# ESTRATTO DEL TESTO
____________________

PERCHÈ L’ORO SEGNA NUOVI MASSIMI
Molti osservatori si chiedono in questi giorni cosa possa significare la quotazione record di un’oncia d’oro, giunta a circa 3500 dollari. La prima e più ovvia risposta è quella dell’incertezza: se chi investe i propri e gli altrui risparmi giudica pericoloso continuare ad investire sui mercati finanziari alle quotazioni massime recentemente raggiunte, allora cerca beni rifugio e tra questi di gran lunga il più liquido è l’oro.
Ma c’è una seconda e meno ovvia risposta: la protezione dal progressivo processo di “debasing” delle principali divise di conto valutario, cioè dalla loro svalutazione di fatto, che sembra in questi ultimi tempi completamente slegata dalle rilevazioni statistiche dell’inflazione dei prezzi.
Gli operatori in generale comprano oro per allocare diversamente le masse gestite dal momento che le borse continuano a registrare nuovi massimi (e tutti sanno che quando sono salite troppo poi stornano) e sinanco i titoli di stato promettono poco di buono. C’è infatti una liquidità stratosferica in circolazione sui mercati che genera molta compiacenza in tutte le direzioni, simile a quella che si registrava nel 2007, e non soltanto per quanto riguarda le borse valori, ma anche per i titoli obbligazionari, il cui spread rispetto alle attività prive di rischio rimane oggettivamente ridotto.
Secondo un report pubblicato da Goldman Sachs il 31 luglio 2025 (titolo: Macro Credit Views: Too Tight to Chase, autore: Lotfi Karoui), gli investitori stanno trattando le obbligazioni corporate americane quasi alla pari dei titoli di Stato. Il dato che fa riflettere è lo spread tra bond societari e il Treasury, sceso a 79 punti base a livello globale.
Anche per i titoli azionari, le cui valutazioni sono praticamente ai massimi di sempre, appare difficile giustificare ulteriori slanci. Gli investitori sono convinti che i rischi di recessione siano contenuti. Ovviamente gli indici azionari riflettono soprattutto le valutazioni stratosferiche dei titoli ipertecnologici (i primi 10 titoli di Wall Street sono arrivati a pesare il 75% del totale della capitalizzazione di mercato, e non succedeva dal 1929), ma anche altri settori, come quello immobiliare e quello delle banche, appaiono troppo ben valutati.

____________________

# COMPITI ED ESERCIZI
[1] Riscrivi il testo sulla quotazione dell'oro da "Ma c’è una seconda" fino a "rimane oggettivamente ridotto." compreso, sostituendo "borse" con "piazze".
[2] Prosegui il testo sulla quotazione dell'oro dopo la sua ultima frase.

# MATERIALE
____________________

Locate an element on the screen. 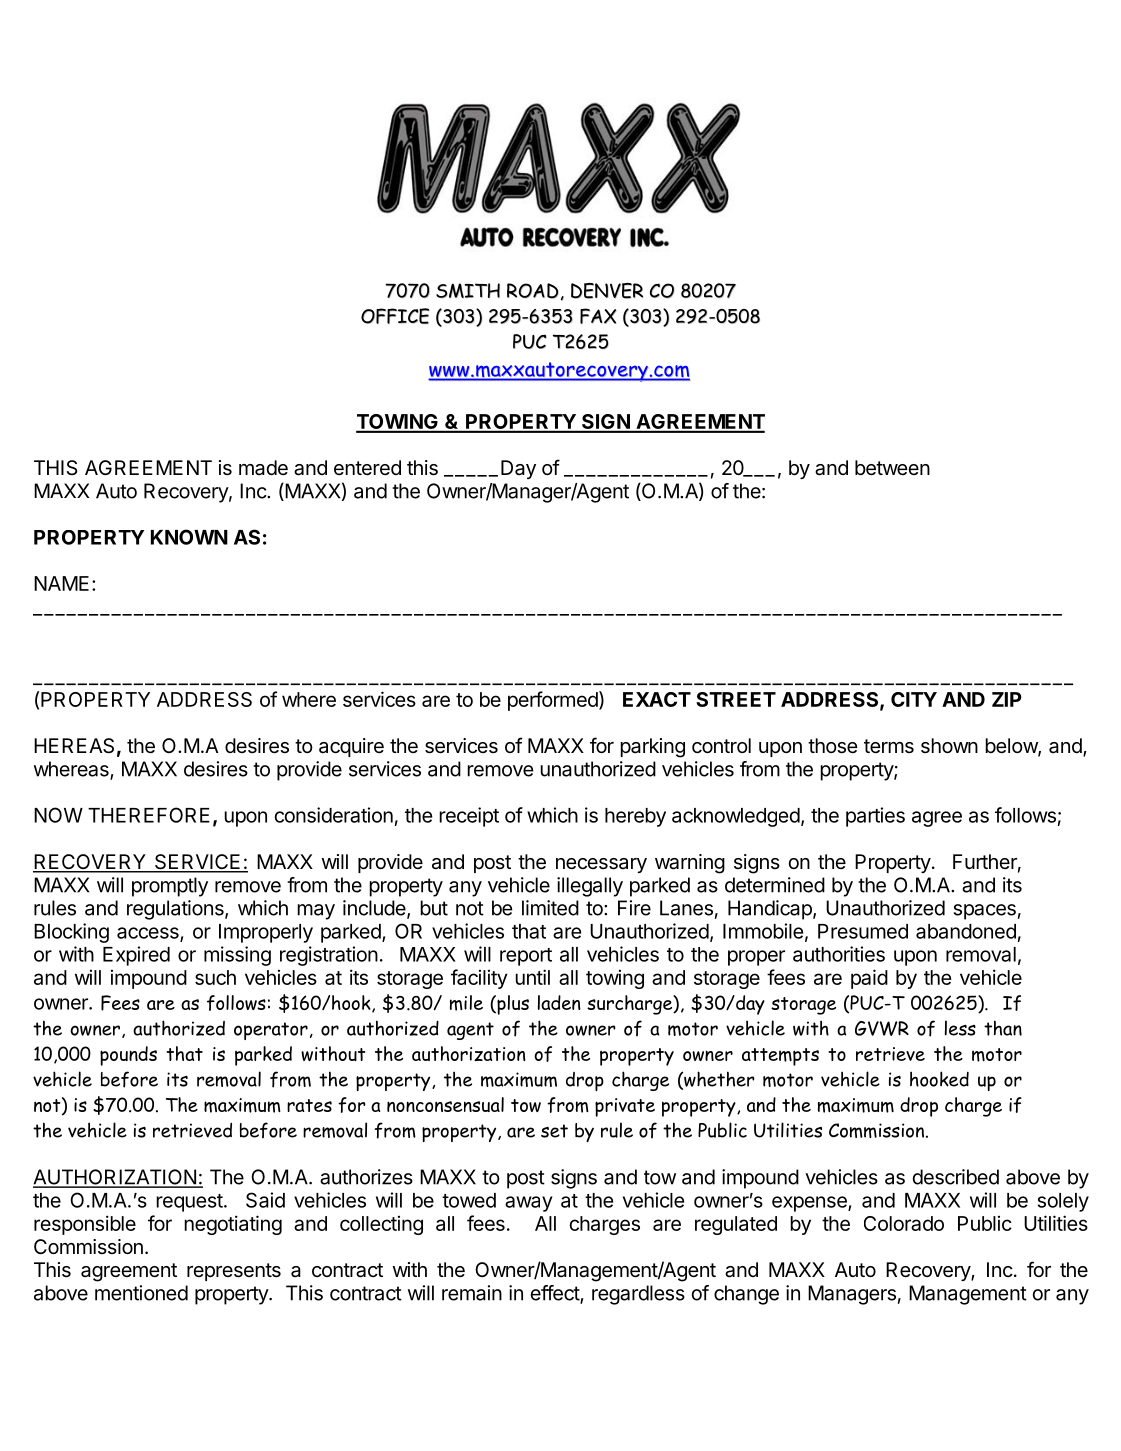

____________________

# RISPOSTE AGLI ESERCIZI
[1]
Ma c’è una seconda e meno ovvia risposta: la protezione dal progressivo processo di “debasing” delle principali divise di conto valutario, cioè dalla loro svalutazione di fatto, che sembra in questi ultimi tempi completamente slegata dalle rilevazioni statistiche dell’inflazione dei prezzi.
Gli operatori in generale comprano oro per allocare diversamente le masse gestite dal momento che le piazze continuano a registrare nuovi massimi (e tutti sanno che quando sono salite troppo poi stornano) e sinanco i titoli di stato promettono poco di buono. C’è infatti una liquidità stratosferica in circolazione sui mercati che genera molta compiacenza in tutte le direzioni, simile a quella che si registrava nel 2007, e non soltanto per quanto riguarda le piazze valori, ma anche per i titoli obbligazionari, il cui spread rispetto alle attività prive di rischio rimane oggettivamente ridotto.

[2]
Anche se bisogna dire che sta progressivamente aumentando il prezzo delle opzioni ”put out of the money” (il cui prezzo di esercizio è più basso del prezzo attuale di mercato dell’azione sottostante) perché gli operatori che continuano ad acquistare le azioni stanno iniziando a coprirsi dal rischio di un crollo del mercato. E, se vogliamo provare a calcolare quanto il mercato sia sopravvalutato è sufficiente misurare il famoso indicatore di Warren Buffet, qui sotto riportato, che mette in relazione l’ammontare del prodotto interno lordo degli USA con la capitalizzazione di borsa dei titoli quotati a Wall Street:
Lo stesso accade nel comparto del credito strutturato, Goldman evidenzia segnali di disconnessione tra fondamentali e valutazioni, come nel caso dei titoli garantiti da mutui residenziali emessi da enti privati (per intenderci, quelli che hanno causato la crisi del 2008), dove le tranche subordinate (che sono le più rischiose perché assorbono per prime le perdite in caso di default dei mutui sottostanti) mostrano spread troppo compressi rispetto alla fragilità del mercato sottostante.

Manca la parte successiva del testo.